■ **Task brief**
The response must be a precise copy of the records that follow.

***

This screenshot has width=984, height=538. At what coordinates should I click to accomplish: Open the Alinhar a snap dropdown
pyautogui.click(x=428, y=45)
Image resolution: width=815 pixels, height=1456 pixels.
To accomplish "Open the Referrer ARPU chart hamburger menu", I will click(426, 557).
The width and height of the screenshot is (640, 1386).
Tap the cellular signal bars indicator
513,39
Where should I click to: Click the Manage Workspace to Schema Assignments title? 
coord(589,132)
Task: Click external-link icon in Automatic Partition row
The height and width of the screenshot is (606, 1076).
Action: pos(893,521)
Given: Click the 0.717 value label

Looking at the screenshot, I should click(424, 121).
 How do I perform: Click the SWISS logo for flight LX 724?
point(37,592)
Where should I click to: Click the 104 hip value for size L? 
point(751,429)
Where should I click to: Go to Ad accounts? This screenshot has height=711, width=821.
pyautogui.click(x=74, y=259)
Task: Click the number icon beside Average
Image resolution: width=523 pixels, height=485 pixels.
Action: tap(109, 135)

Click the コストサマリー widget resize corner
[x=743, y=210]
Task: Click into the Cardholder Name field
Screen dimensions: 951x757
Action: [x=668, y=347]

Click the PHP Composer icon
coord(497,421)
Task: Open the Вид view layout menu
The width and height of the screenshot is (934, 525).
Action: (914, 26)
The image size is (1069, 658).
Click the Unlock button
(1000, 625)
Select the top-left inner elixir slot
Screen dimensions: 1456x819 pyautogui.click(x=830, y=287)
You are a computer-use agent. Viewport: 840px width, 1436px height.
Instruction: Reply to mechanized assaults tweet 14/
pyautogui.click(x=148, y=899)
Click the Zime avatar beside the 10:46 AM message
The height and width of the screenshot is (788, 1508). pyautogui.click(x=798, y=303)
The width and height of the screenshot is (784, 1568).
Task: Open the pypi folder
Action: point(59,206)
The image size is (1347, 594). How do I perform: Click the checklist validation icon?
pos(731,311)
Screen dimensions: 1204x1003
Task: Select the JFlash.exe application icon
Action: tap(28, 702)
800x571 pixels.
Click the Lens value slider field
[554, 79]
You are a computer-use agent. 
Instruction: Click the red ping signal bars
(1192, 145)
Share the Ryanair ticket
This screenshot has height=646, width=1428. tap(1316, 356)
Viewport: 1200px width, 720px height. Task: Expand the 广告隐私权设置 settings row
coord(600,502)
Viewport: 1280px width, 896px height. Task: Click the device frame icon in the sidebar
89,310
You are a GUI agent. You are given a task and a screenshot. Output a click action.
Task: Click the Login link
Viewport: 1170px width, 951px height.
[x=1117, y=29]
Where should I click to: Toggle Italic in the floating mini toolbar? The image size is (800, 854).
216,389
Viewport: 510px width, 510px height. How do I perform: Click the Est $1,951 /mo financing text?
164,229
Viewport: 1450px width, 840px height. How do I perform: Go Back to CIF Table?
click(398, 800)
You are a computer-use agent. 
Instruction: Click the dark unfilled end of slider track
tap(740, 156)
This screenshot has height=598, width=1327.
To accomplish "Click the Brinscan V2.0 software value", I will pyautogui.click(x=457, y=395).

***

■ **Task result**
This screenshot has width=984, height=538. At what coordinates should I click to accomplish: Open the Alinhar a snap dropdown
pyautogui.click(x=428, y=45)
Image resolution: width=815 pixels, height=1456 pixels.
To accomplish "Open the Referrer ARPU chart hamburger menu", I will click(426, 557).
The width and height of the screenshot is (640, 1386).
Tap the cellular signal bars indicator
513,39
Where should I click to: Click the Manage Workspace to Schema Assignments title? 
coord(589,132)
Task: Click external-link icon in Automatic Partition row
The height and width of the screenshot is (606, 1076).
Action: pos(893,521)
Given: Click the 0.717 value label

Looking at the screenshot, I should click(424, 121).
 How do I perform: Click the SWISS logo for flight LX 724?
point(37,592)
Where should I click to: Click the 104 hip value for size L? 
point(751,429)
Where should I click to: Go to Ad accounts? This screenshot has height=711, width=821.
pyautogui.click(x=74, y=259)
Task: Click the number icon beside Average
Image resolution: width=523 pixels, height=485 pixels.
Action: tap(109, 135)

Click the コストサマリー widget resize corner
[x=743, y=210]
Task: Click into the Cardholder Name field
Screen dimensions: 951x757
Action: [x=668, y=347]

Click the PHP Composer icon
coord(497,421)
Task: Open the Вид view layout menu
The width and height of the screenshot is (934, 525).
Action: (914, 26)
The image size is (1069, 658).
Click the Unlock button
(1000, 625)
Select the top-left inner elixir slot
Screen dimensions: 1456x819 pyautogui.click(x=830, y=287)
You are a computer-use agent. Viewport: 840px width, 1436px height.
Instruction: Reply to mechanized assaults tweet 14/
pyautogui.click(x=148, y=899)
Click the Zime avatar beside the 10:46 AM message
The height and width of the screenshot is (788, 1508). pyautogui.click(x=798, y=303)
The width and height of the screenshot is (784, 1568).
Task: Open the pypi folder
Action: point(59,206)
The image size is (1347, 594). How do I perform: Click the checklist validation icon?
pos(731,311)
Screen dimensions: 1204x1003
Task: Select the JFlash.exe application icon
Action: tap(28, 702)
800x571 pixels.
Click the Lens value slider field
[554, 79]
You are a computer-use agent. 
Instruction: Click the red ping signal bars
(1192, 145)
Share the Ryanair ticket
This screenshot has height=646, width=1428. tap(1316, 356)
Viewport: 1200px width, 720px height. Task: Expand the 广告隐私权设置 settings row
coord(600,502)
Viewport: 1280px width, 896px height. Task: Click the device frame icon in the sidebar
89,310
You are a GUI agent. You are given a task and a screenshot. Output a click action.
Task: Click the Login link
Viewport: 1170px width, 951px height.
[x=1117, y=29]
Where should I click to: Toggle Italic in the floating mini toolbar? The image size is (800, 854).
216,389
Viewport: 510px width, 510px height. How do I perform: Click the Est $1,951 /mo financing text?
164,229
Viewport: 1450px width, 840px height. How do I perform: Go Back to CIF Table?
click(398, 800)
You are a computer-use agent. 
Instruction: Click the dark unfilled end of slider track
tap(740, 156)
This screenshot has height=598, width=1327.
To accomplish "Click the Brinscan V2.0 software value", I will pyautogui.click(x=457, y=395).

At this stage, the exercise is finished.